All offseason, Orioles GM Dan Duquette has spoken of a need to find some left-handed hitters, especially if the player is a left-handed outfielder, for next year's Orioles team. One possible solution for that would be to sign Korean outfielder Hyun-soo Kim, a 27-year-old free agent.

The Baltimore Sun's Dan Connolly reported on Monday night that not only are the Orioles negotiating with Kim, but that they have extended a contract offer to Kim. According to Connolly's source, the offer the O's have out is believed to be for a two-year contract that would cost in the $3-4 million range per year. It's hard to think that kind of modest contract could take the Orioles out of the Chris Davis derby.

Kim has looked like a nice option for the Orioles based on their needs for the whole time. I wrote about Kim and what he might offer the Orioles last month. Kim batted .326/.438/.541 in 141 games for KBO's Doosan Bears. While putting up those numbers, he walked 101 times while only striking out 63 times.

There's no guarantee about how a player's skills in the Korean Baseball Organization will translate over to MLB, which is why those players are going for such modest contracts to date. A couple of players posted by KBO teams drew no bids, and one who did, Byung-ho Park, received a contract for only $12 million guaranteed over four years from the Twins, who also paid about $13 million to negotiate with Park.

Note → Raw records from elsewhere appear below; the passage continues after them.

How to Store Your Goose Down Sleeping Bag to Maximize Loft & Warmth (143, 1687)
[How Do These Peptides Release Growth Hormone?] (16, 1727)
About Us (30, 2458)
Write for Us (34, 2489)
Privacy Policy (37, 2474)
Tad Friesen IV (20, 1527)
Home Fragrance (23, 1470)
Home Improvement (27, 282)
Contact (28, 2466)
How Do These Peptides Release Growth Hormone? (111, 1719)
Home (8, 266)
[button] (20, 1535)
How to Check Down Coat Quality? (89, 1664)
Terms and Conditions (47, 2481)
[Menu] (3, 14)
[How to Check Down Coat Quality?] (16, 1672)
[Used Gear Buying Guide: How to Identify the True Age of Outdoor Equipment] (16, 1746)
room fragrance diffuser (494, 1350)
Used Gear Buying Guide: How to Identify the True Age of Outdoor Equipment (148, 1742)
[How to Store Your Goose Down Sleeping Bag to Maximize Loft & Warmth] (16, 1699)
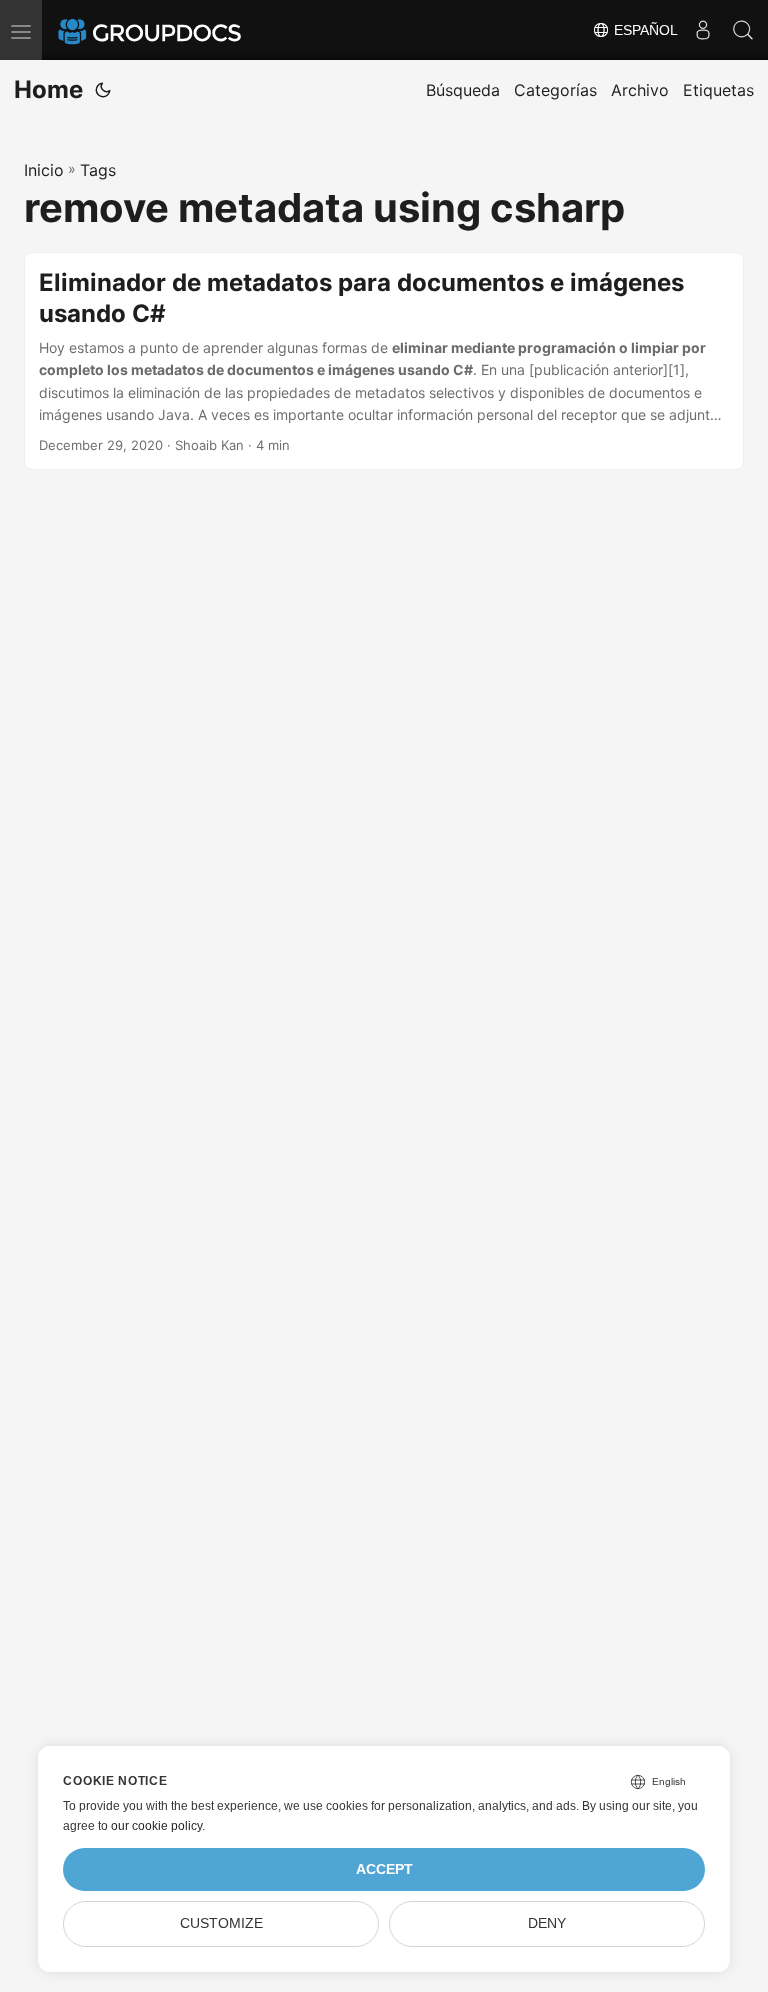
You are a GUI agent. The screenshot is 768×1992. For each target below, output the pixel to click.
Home (48, 89)
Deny (547, 1923)
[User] (703, 30)
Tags (98, 170)
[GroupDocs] (177, 30)
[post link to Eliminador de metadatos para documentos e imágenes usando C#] (384, 361)
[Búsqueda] (743, 30)
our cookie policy (156, 1826)
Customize (221, 1923)
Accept (384, 1869)
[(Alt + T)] (103, 90)
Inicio (44, 170)
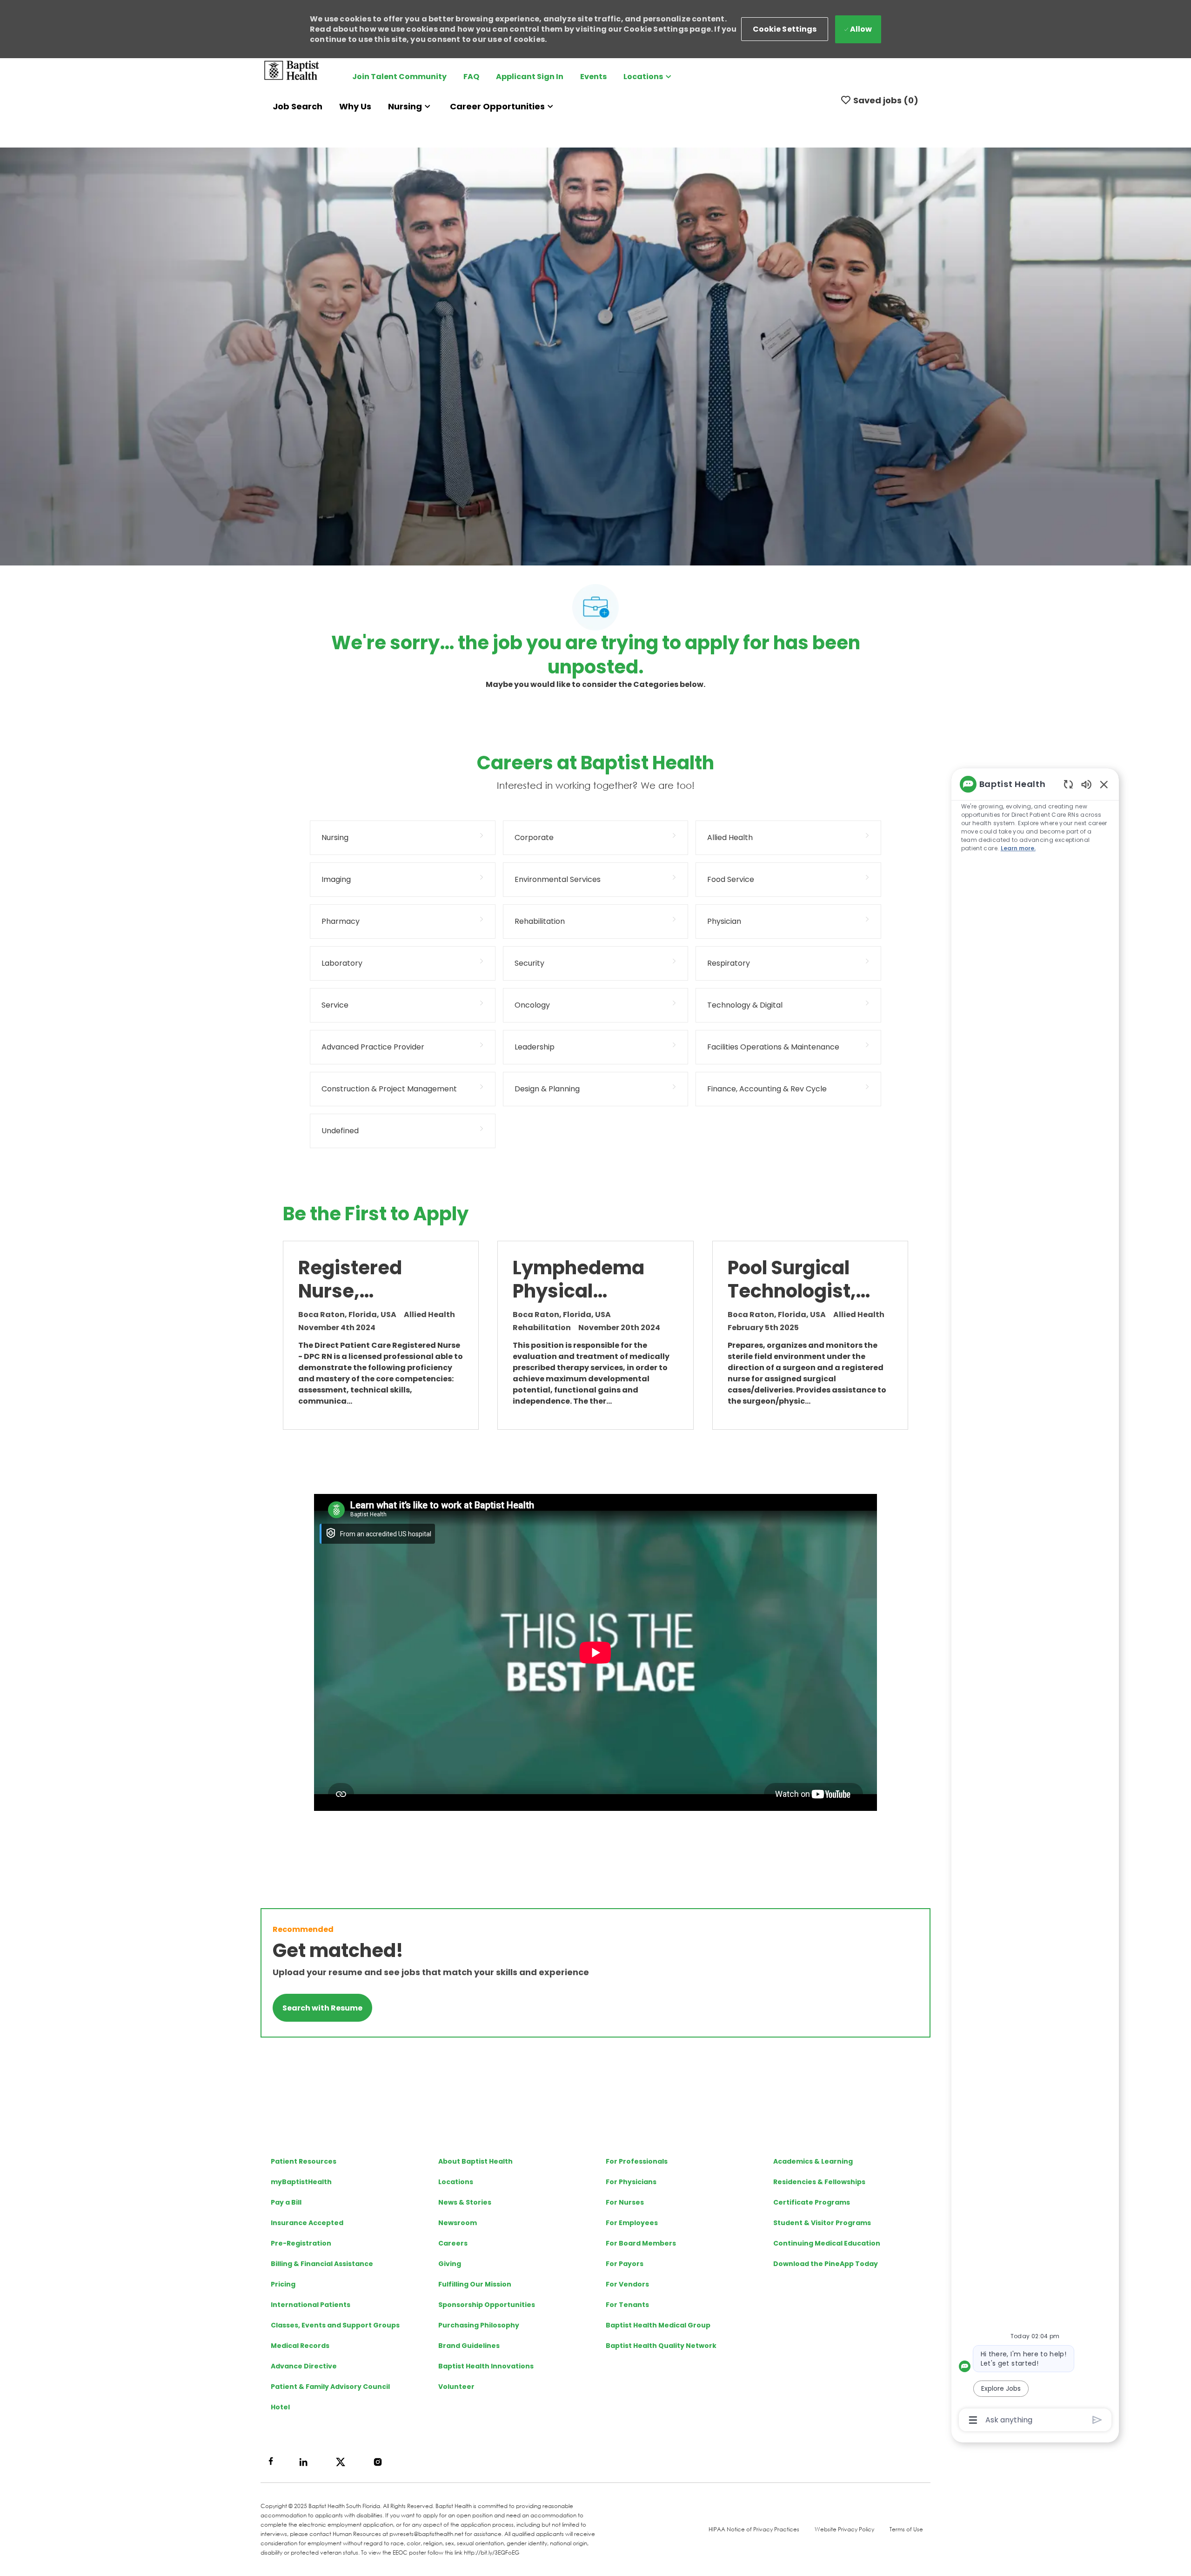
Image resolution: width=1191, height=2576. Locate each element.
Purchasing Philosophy (478, 2325)
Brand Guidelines (469, 2345)
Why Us (355, 106)
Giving (449, 2263)
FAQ (471, 76)
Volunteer (456, 2386)
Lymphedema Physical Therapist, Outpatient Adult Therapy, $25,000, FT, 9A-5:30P (582, 1279)
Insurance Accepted (307, 2222)
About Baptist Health (475, 2161)
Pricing (283, 2284)
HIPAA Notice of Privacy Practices (754, 2529)
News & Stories (464, 2202)
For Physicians (631, 2181)
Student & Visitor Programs (822, 2222)
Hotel (280, 2407)
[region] (1035, 1601)
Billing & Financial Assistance (322, 2263)
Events (593, 76)
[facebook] (271, 2461)
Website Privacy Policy (844, 2529)
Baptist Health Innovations (486, 2366)
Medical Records (300, 2345)
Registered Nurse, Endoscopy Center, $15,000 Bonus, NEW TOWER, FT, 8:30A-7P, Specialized (369, 1279)
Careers (453, 2243)
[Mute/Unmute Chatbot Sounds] (1086, 784)
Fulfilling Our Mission (474, 2284)
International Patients (310, 2304)
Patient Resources (303, 2161)
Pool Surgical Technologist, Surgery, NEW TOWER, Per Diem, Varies (792, 1279)
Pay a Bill (286, 2202)
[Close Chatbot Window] (1104, 784)
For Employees (632, 2222)
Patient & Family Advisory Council (330, 2386)
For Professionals (637, 2161)
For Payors (624, 2263)
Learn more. (1018, 848)
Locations (455, 2181)
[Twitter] (340, 2462)
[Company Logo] (291, 69)
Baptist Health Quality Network (661, 2345)
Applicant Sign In (529, 76)
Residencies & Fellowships (819, 2181)
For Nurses (625, 2202)
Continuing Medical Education (826, 2243)
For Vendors (627, 2284)
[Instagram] (378, 2462)
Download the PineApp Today (825, 2263)
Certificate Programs (811, 2202)
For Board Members (641, 2243)
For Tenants (627, 2304)
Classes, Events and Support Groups (335, 2325)
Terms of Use (906, 2529)
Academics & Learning (813, 2161)
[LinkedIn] (303, 2462)
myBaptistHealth (301, 2181)
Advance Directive (304, 2366)
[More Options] (973, 2420)
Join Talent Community (399, 76)
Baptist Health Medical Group (658, 2325)
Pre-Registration (301, 2243)
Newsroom (457, 2222)
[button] (785, 29)
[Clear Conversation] (1068, 784)
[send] (1097, 2420)
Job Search (297, 106)
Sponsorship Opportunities (486, 2304)
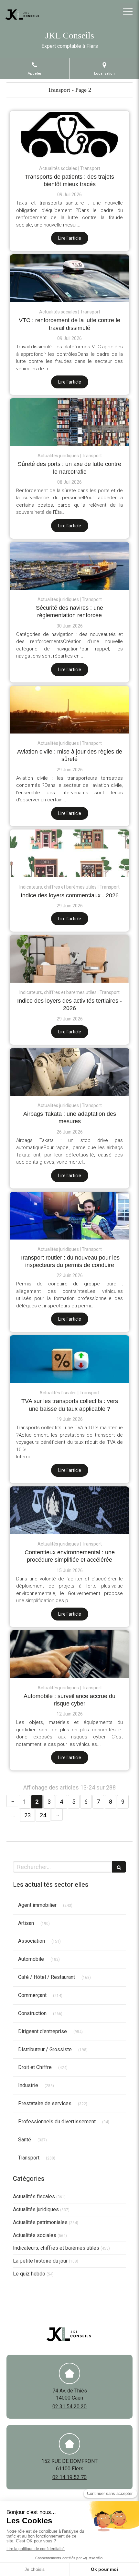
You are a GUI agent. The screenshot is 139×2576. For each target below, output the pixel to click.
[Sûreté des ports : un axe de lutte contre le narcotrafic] (69, 422)
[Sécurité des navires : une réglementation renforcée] (69, 566)
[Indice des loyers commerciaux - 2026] (69, 853)
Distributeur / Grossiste (45, 2049)
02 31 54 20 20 (69, 2406)
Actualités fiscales (34, 2196)
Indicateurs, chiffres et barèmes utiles (56, 2248)
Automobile (31, 1959)
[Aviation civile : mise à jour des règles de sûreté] (69, 710)
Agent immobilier (37, 1905)
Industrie (28, 2085)
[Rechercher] (119, 1867)
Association (31, 1941)
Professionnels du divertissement (57, 2121)
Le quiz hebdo (29, 2274)
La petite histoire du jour (40, 2261)
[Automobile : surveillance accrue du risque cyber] (69, 1654)
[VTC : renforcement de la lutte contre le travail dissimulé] (69, 278)
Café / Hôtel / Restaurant (46, 1977)
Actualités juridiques (36, 2209)
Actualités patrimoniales (40, 2222)
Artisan (26, 1923)
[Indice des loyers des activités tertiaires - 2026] (69, 959)
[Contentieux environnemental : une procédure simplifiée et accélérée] (69, 1510)
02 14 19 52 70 (69, 2477)
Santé (24, 2140)
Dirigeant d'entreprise (42, 2031)
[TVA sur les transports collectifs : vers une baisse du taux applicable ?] (69, 1359)
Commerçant (32, 1995)
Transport (28, 2158)
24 (43, 1815)
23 (27, 1815)
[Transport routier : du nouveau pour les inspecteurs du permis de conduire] (69, 1216)
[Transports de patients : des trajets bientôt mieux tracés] (69, 135)
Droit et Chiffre (35, 2067)
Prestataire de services (44, 2103)
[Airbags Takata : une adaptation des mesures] (69, 1072)
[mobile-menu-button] (128, 11)
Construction (32, 2013)
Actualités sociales (34, 2235)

As far as how Kim's skills might translate, you'd hope that something like plate discipline and the ability to make contact would transfer reasonably well. Pitch framing notwithstanding, a ball is a ball, and a strike is a strike, regardless of where you play baseball. The pitchers he faces will be better in MLB, but that's why they're not guaranteeing much.

Since Kim is still young, it's not a bad deal for him either. At only 27, if he did play decently or better for the O's for two years, he'd still get to become a free agent again and seek a larger contract at age 29. And in the meantime he gets a chance to prove himself against the best baseball players in the world.

Of course, at only $6-8 million guaranteed, any other team that could use an outfielder might want to sign Kim, so we'll see if the Orioles are the ones who end up coming out on top.